GIVEN RECORDS:

*** Block opens ***

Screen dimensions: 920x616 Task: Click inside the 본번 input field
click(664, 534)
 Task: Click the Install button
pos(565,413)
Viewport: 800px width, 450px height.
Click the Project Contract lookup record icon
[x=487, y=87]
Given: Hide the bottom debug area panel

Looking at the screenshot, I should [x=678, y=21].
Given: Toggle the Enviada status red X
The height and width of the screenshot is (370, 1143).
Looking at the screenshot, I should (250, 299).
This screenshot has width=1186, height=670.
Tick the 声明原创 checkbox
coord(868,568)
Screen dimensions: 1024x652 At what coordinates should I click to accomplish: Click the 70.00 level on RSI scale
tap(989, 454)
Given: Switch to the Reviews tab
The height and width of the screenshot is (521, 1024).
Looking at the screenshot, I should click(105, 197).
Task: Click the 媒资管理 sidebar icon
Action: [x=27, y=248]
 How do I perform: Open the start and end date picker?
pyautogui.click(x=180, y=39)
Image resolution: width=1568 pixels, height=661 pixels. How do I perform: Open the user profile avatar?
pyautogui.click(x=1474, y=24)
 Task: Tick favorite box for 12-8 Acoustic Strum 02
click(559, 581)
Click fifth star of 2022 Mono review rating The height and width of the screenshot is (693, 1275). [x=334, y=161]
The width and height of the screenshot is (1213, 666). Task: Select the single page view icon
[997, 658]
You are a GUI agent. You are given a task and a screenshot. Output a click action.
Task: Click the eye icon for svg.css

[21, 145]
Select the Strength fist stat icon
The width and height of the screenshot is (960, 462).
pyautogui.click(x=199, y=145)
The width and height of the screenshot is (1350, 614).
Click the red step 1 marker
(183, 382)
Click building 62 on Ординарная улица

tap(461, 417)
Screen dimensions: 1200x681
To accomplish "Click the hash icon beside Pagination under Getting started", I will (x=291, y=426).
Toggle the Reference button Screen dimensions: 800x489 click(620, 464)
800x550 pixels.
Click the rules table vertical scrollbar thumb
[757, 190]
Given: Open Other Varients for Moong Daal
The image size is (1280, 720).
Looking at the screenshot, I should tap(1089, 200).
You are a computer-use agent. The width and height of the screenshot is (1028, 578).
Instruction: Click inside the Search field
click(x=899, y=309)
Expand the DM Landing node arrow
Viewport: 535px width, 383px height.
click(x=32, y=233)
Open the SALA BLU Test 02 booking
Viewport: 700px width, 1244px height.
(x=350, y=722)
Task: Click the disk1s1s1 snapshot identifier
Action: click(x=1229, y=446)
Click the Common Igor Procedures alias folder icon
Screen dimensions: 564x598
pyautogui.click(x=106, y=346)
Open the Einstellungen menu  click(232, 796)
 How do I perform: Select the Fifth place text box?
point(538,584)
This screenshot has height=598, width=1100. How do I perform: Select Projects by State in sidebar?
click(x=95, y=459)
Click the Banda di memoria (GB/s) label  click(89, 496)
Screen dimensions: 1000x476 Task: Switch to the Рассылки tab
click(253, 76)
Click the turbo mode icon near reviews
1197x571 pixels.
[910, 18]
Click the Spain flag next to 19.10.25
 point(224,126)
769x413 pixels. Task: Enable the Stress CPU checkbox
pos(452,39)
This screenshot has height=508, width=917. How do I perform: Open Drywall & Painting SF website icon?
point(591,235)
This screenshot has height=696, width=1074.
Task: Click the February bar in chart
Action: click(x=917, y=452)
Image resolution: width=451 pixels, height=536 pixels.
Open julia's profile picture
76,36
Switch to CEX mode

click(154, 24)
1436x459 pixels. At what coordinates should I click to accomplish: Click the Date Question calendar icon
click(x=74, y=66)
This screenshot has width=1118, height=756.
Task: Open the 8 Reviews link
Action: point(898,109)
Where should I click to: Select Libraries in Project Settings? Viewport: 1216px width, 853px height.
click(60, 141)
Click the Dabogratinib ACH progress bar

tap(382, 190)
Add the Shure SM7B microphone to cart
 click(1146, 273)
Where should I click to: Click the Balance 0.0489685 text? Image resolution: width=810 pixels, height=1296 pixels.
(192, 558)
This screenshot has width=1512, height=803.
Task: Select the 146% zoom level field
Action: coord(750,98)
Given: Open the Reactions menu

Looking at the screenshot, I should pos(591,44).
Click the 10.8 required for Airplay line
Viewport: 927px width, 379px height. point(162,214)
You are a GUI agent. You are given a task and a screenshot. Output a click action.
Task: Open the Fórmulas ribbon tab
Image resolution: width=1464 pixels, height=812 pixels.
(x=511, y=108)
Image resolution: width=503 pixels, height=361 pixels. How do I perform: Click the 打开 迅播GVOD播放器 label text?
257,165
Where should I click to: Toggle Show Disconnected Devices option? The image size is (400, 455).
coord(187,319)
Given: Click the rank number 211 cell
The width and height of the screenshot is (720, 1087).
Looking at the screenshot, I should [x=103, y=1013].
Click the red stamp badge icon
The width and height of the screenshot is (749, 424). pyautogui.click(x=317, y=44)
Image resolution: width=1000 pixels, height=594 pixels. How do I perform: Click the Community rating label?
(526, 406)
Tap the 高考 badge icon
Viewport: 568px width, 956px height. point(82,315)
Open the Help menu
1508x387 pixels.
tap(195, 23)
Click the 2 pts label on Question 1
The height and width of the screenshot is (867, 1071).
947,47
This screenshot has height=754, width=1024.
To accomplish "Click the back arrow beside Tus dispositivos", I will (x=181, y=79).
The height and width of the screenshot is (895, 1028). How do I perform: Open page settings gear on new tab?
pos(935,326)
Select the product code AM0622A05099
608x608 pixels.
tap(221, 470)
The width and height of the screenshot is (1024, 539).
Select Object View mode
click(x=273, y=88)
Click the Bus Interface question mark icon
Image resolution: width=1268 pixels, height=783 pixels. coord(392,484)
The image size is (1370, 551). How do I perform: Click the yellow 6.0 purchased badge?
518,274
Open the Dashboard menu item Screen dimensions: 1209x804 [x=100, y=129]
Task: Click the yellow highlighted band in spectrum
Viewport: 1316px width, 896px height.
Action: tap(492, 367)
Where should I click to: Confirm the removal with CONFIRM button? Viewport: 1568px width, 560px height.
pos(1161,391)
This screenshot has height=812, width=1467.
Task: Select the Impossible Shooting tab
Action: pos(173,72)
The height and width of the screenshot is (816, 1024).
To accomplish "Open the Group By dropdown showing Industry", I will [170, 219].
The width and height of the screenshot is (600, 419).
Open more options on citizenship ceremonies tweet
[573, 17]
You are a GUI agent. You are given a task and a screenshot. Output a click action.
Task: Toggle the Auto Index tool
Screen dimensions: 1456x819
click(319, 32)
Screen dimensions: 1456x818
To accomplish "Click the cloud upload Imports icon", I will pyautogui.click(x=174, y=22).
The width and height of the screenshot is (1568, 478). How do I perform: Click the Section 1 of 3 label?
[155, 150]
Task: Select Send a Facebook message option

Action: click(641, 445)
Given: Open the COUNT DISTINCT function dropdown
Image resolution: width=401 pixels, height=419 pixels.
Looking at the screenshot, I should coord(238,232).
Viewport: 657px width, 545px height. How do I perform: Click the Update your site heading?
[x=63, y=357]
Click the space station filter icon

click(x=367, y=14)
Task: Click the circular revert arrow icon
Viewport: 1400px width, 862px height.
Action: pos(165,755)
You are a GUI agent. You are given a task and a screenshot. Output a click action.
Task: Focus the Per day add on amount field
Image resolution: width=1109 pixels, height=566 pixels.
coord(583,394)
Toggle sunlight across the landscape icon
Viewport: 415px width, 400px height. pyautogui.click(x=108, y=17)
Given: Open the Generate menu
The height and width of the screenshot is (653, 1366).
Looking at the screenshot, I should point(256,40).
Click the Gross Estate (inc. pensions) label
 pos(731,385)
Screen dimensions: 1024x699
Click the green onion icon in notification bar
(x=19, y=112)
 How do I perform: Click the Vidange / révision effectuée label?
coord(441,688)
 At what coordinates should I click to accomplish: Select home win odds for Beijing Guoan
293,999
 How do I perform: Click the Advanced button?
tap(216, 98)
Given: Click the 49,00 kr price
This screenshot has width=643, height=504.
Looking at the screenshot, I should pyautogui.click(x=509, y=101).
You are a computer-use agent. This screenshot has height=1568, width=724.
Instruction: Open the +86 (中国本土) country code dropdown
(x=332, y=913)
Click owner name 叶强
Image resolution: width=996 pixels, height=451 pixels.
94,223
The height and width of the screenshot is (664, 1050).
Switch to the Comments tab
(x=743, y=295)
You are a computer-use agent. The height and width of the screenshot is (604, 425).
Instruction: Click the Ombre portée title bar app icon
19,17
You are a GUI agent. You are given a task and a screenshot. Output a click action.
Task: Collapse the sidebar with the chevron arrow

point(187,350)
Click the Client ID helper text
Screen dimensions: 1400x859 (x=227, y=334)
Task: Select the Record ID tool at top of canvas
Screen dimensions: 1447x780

*** Block closes ***

AIM OF THE EXERCISE: Retype the line containing "At what coordinates should I click to accomplish: Select" and each line after it through the end of the listing, exactly, leaving out everything else.

OUTPUT BELOW:
 At what coordinates should I click to accomplish: Select home win odds for Beijing Guoan
293,999
 How do I perform: Click the Advanced button?
tap(216, 98)
Given: Click the 49,00 kr price
This screenshot has width=643, height=504.
Looking at the screenshot, I should pyautogui.click(x=509, y=101).
You are a computer-use agent. This screenshot has height=1568, width=724.
Instruction: Open the +86 (中国本土) country code dropdown
(x=332, y=913)
Click owner name 叶强
Image resolution: width=996 pixels, height=451 pixels.
94,223
The height and width of the screenshot is (664, 1050).
Switch to the Comments tab
(x=743, y=295)
You are a computer-use agent. The height and width of the screenshot is (604, 425).
Instruction: Click the Ombre portée title bar app icon
19,17
You are a GUI agent. You are given a task and a screenshot. Output a click action.
Task: Collapse the sidebar with the chevron arrow

point(187,350)
Click the Client ID helper text
Screen dimensions: 1400x859 (x=227, y=334)
Task: Select the Record ID tool at top of canvas
Screen dimensions: 1447x780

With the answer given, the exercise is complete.